At every step of litigation brought by public officials, courts with the actual malice standard in mind afford a media defendant the benefit of the doubt, Smolla said. So while that makes prevailing at trial improbable for Trump, it’s not out of the question should a court determine that the ad so deliberately and maliciously twisted his words that it inverted their original meaning, he added.
Unlike the three suits Trump had filed against the three media titans, the defamation suit against WJFW is over paid advertising, not editorial content. Strangely, the suit does not name Priorities USA, which produced and paid to air the ad, as a defendant. And curiously, Smolla noted, the suit is brought by Trump’s campaign, not the president himself.
“One strategic reason that the president may not want to be the plaintiff is if you sue as the president, you put your own reputation before the court. Every exaggeration, every statement he’s made notwithstanding clear evidence that it’s wrong – that could be embarrassing,” he said.
Trump need not win a big judgment at trial to achieve a significant strategic edge – inhibiting press criticism during his re-election campaign through the specter of litigation and the ruinous costs of a legal defense.
“I see this as much more political than legal,” said Mark J. Rozell, dean of the Schar School of Policy and Government at George Mason University. “Financially struggling media organizations that face high-level lawsuits and the expense and publicity associated with them may decide that the easier thing to do is be extra cautious and not put themselves in a position of being sued by the president of the United States.”
Chuck Tobin, a veteran Washington-based media lawyer who is representing WJFW, agreed with Rozell.
“This was fired as a warning shot to broadcasters and WJFW is going to stand up for the rights of all broadcasters, especially in a presidential campaign, and continue to provide information to the public about all candidates,” Tobin said.

+---+

TASK DIRECTIONS: Reproduce word for word the stretch of the passage on the Trump campaign's defamation suit from "Unlike the three" through "a legal defense.".

+---+

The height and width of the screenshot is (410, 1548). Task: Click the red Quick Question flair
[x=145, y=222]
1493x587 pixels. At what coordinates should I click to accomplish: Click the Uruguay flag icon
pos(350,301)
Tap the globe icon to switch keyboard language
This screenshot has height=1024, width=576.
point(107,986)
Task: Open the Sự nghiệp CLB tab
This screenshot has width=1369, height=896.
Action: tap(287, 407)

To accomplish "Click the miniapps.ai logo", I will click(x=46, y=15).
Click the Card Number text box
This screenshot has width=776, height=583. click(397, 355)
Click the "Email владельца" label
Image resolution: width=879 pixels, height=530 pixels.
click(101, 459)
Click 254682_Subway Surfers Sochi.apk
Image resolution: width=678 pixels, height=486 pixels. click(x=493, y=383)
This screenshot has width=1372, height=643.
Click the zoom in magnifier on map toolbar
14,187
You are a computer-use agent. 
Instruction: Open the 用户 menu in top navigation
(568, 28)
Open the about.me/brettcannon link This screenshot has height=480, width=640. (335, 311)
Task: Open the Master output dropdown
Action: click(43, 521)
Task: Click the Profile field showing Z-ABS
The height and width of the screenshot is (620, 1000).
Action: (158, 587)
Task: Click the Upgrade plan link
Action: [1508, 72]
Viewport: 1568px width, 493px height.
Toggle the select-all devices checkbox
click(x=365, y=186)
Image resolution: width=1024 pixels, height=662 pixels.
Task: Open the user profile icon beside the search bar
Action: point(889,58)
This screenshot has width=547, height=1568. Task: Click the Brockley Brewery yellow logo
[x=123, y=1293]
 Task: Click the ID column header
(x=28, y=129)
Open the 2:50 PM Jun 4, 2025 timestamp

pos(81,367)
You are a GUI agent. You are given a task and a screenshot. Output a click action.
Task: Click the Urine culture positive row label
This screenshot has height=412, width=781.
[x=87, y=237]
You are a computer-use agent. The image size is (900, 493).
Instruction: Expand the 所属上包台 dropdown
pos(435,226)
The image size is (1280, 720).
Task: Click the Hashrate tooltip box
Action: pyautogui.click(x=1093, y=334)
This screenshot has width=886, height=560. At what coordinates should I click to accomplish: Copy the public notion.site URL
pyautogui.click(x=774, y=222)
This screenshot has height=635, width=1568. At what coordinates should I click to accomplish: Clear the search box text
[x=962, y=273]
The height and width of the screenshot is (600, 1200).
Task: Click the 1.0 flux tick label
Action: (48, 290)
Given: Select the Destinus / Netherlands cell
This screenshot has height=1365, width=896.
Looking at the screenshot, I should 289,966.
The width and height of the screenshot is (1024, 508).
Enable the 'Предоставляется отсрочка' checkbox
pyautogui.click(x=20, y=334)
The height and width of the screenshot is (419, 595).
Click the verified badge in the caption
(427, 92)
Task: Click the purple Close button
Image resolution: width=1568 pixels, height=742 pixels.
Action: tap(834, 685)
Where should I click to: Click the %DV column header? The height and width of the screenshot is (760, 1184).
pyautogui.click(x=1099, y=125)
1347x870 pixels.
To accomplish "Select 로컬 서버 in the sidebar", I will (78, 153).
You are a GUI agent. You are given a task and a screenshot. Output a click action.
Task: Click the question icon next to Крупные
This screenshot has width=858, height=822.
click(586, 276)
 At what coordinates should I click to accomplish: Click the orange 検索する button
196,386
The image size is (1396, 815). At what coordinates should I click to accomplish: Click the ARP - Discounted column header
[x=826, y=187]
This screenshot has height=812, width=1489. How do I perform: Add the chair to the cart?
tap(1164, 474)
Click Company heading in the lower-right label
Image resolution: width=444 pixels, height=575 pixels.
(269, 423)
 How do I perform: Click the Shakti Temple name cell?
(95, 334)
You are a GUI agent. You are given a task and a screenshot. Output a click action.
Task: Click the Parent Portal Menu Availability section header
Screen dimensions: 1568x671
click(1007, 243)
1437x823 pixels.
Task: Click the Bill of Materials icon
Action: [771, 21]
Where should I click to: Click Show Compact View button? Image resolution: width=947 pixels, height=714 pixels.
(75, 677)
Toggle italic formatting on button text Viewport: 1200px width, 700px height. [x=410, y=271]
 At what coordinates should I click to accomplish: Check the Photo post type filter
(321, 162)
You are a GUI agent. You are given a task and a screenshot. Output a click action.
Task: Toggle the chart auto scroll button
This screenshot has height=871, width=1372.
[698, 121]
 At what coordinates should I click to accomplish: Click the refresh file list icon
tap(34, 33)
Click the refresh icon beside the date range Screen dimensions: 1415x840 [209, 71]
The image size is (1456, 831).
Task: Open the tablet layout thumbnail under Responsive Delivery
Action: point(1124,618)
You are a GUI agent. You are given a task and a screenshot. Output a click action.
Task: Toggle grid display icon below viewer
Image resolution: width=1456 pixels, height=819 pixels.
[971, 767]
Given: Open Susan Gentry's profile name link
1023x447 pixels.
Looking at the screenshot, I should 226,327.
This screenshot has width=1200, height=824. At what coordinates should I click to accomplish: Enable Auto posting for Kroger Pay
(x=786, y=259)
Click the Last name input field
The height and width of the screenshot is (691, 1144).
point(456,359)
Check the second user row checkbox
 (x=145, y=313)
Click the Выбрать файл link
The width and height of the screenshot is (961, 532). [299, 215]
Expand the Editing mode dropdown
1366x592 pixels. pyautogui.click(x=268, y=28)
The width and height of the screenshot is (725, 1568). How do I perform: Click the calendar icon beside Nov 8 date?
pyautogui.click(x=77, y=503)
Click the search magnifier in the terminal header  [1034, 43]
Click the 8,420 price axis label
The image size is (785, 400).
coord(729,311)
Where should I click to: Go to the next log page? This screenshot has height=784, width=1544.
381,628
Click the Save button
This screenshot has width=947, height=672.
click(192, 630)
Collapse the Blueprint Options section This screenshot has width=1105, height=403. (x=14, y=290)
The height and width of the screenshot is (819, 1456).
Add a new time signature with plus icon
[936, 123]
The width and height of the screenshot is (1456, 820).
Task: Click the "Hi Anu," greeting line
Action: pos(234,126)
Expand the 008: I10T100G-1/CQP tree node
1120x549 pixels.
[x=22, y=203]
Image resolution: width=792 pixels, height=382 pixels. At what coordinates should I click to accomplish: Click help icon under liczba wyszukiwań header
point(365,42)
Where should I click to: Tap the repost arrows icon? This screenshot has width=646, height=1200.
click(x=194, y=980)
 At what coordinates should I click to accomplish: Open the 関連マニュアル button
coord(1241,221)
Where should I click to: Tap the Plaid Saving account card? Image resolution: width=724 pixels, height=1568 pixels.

+---+

WORKED SOLUTION:
Unlike the three suits Trump had filed against the three media titans, the defamation suit against WJFW is over paid advertising, not editorial content. Strangely, the suit does not name Priorities USA, which produced and paid to air the ad, as a defendant. And curiously, Smolla noted, the suit is brought by Trump’s campaign, not the president himself.
“One strategic reason that the president may not want to be the plaintiff is if you sue as the president, you put your own reputation before the court. Every exaggeration, every statement he’s made notwithstanding clear evidence that it’s wrong – that could be embarrassing,” he said.
Trump need not win a big judgment at trial to achieve a significant strategic edge – inhibiting press criticism during his re-election campaign through the specter of litigation and the ruinous costs of a legal defense.